His statement came in a major 2,500-word address to Italian liturgists taking part in a national liturgy week.
The Pope argued that the reforms did not “flourish suddenly” but had a long gestation. He cited measures taken by Pius X and Pius XII in the first half of the 20th century – Pius X creating a commission for renewal in 1913 and Pius XII with his 1947 encyclical Mediator Dei and changes to Holy Week liturgy.
This culminated in the Second Vatican Council’s constitution Sacrosanctum Concilium, which, he said, “desired a living liturgy for a Church completely vivified by the mysteries celebrated.”
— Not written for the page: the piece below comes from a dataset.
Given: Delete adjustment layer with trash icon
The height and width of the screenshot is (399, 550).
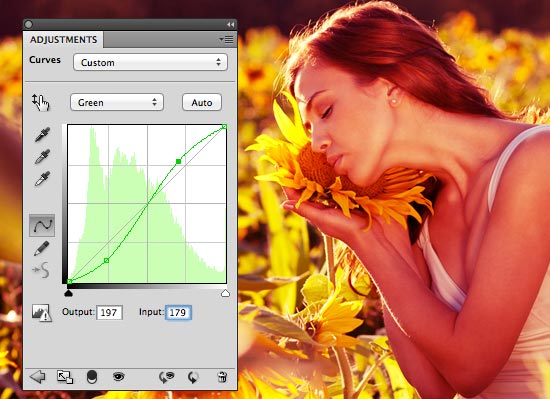Looking at the screenshot, I should [x=222, y=377].
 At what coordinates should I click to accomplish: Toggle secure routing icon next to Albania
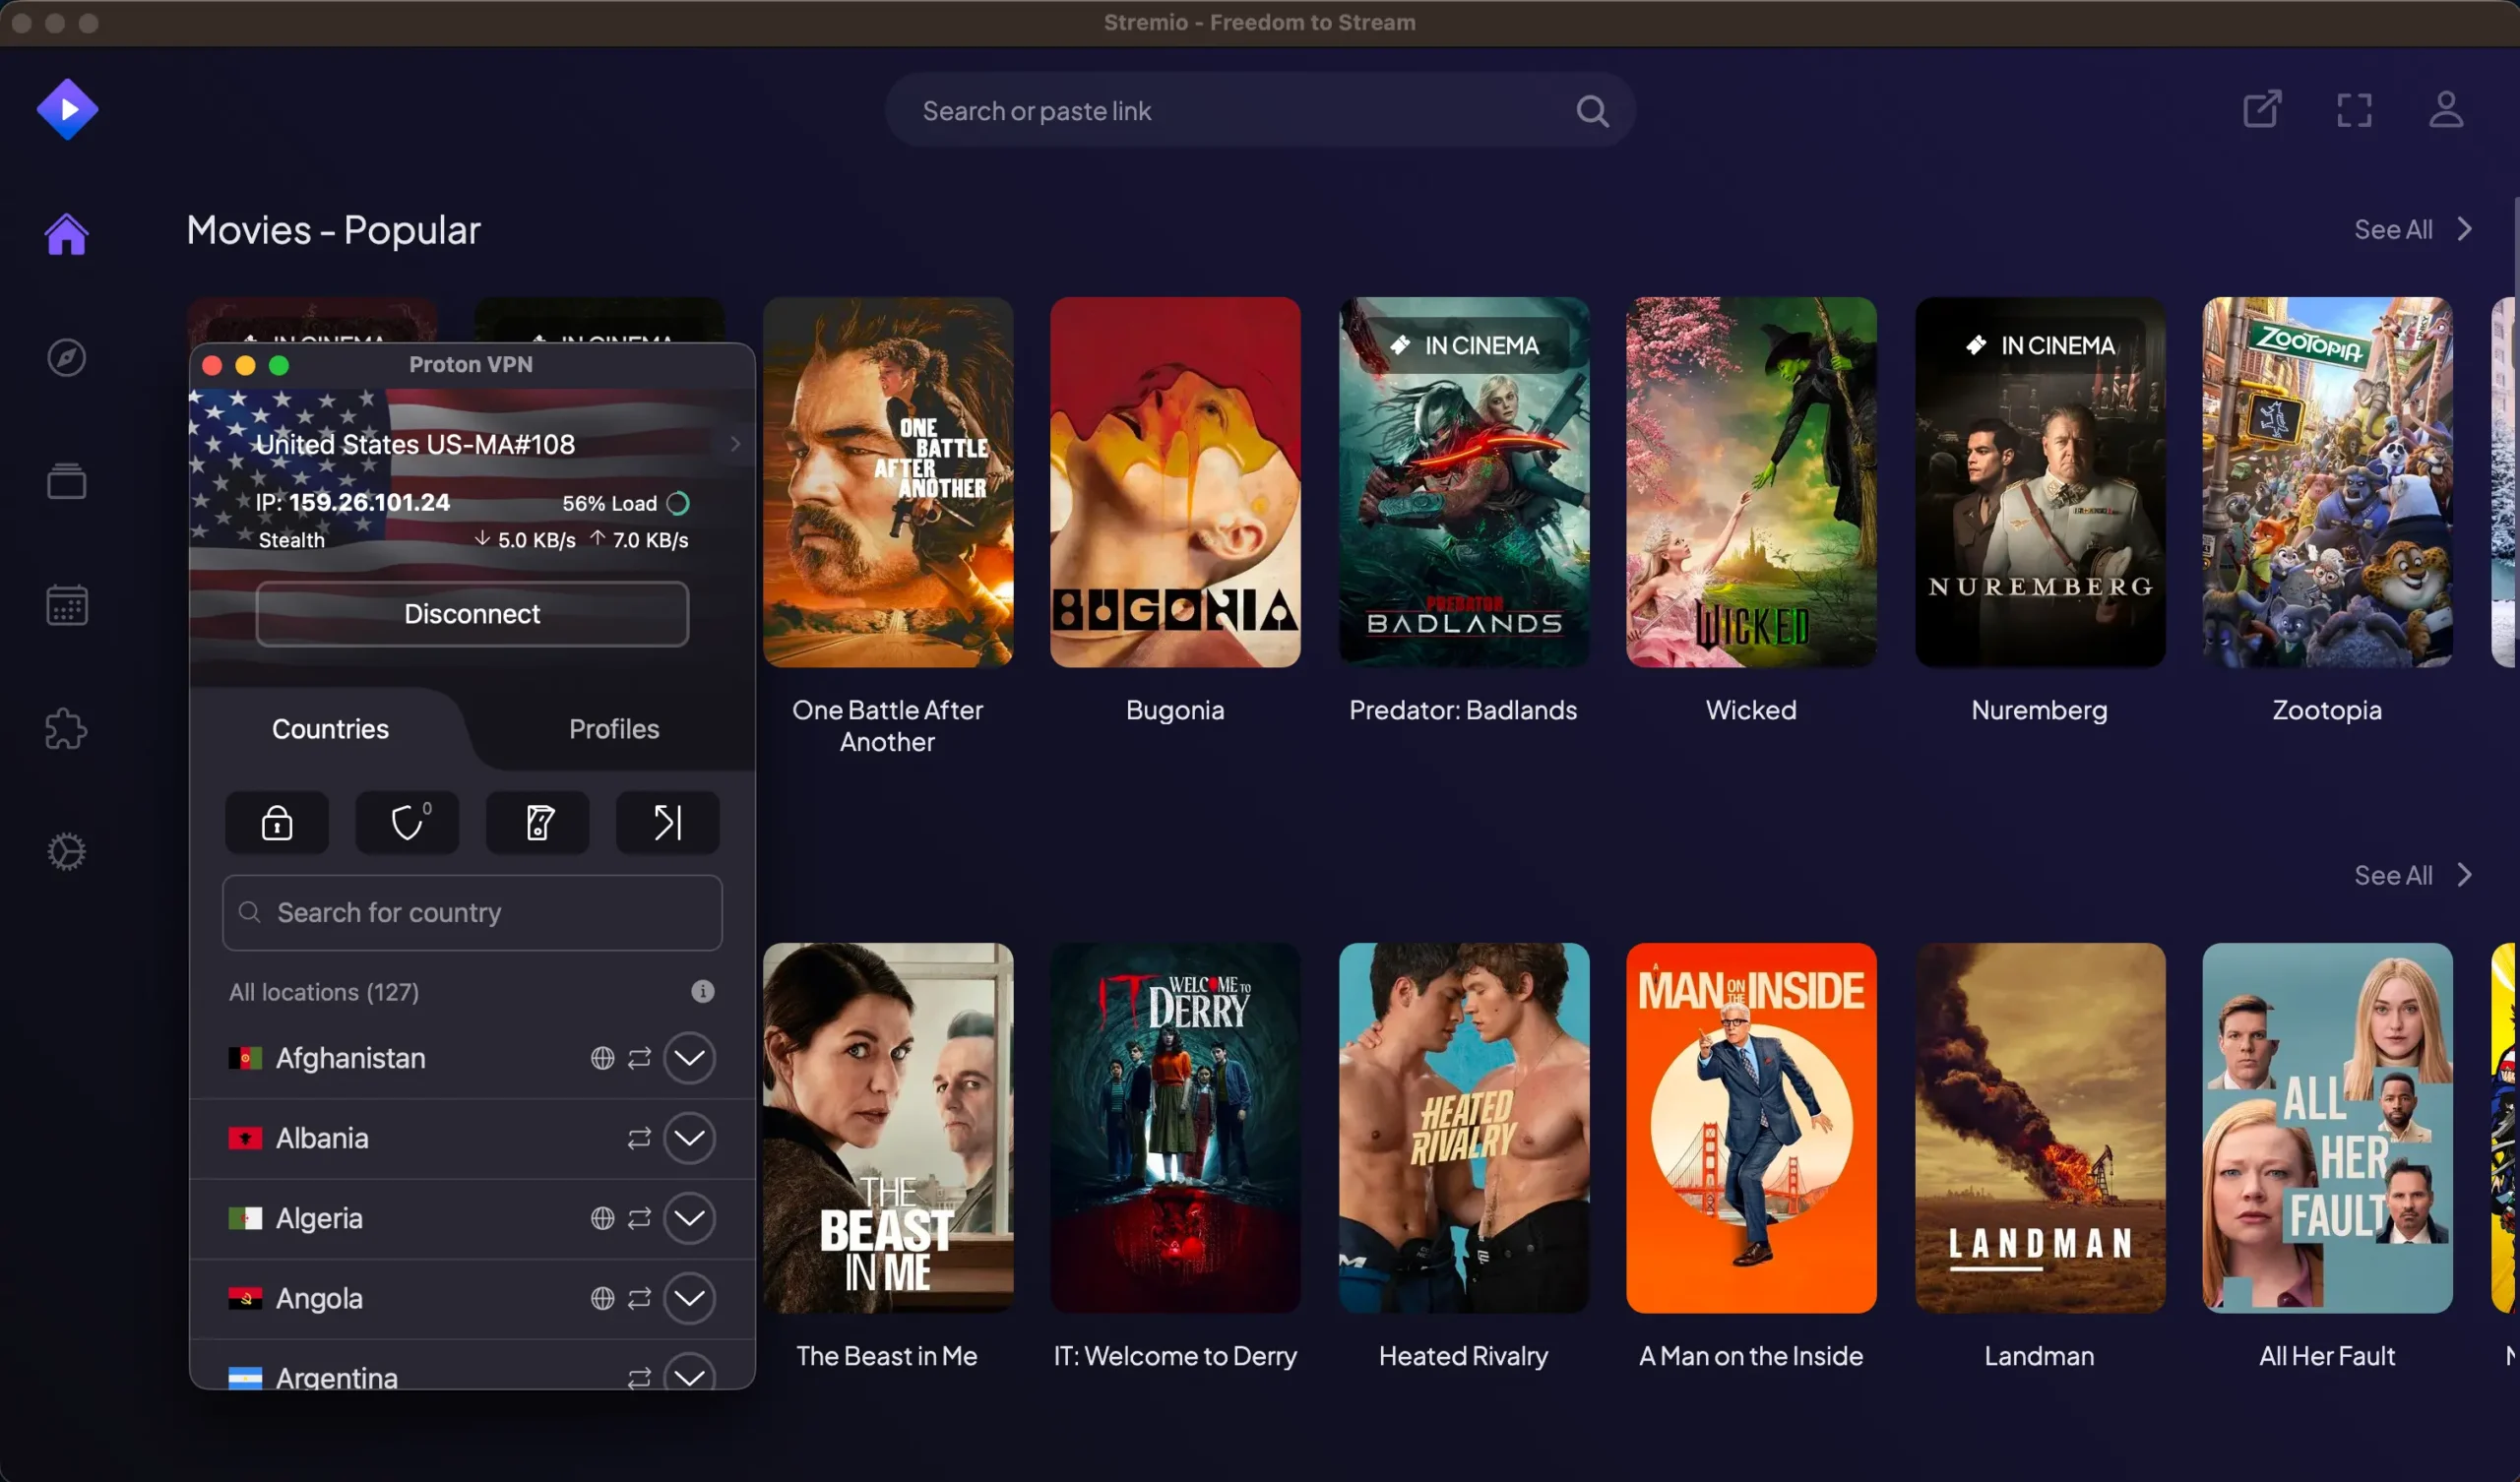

New liturgical books were promulgated, the Pope said, but there is “still work to do” in reforming people’s mentality – “in particular rediscovering the reasons for the decisions made with the liturgical reform and overcoming unfounded and superficial readings, partial receptions and practices that disfigure it.”
This did not mean “rethinking the reform”, the Pope argued, but “knowing better the underlying reasons [for it]… [and] of internalising its inspirational principles and of observing the discipline that governs it.”
Pope Francis has previously said that “to speak of ‘the reform of the reform’ is an error”. When the Vatican’s liturgy chief Cardinal Robert Sarah spoke favourably of the “reform of the reform” at a talk in London he was criticised by then Vatican spokesman Fr Federico Lombardi, who said it would be better “to avoid the use of the expression ‘reform of the reform’ … given that it’s sometimes the sources of misunderstandings.”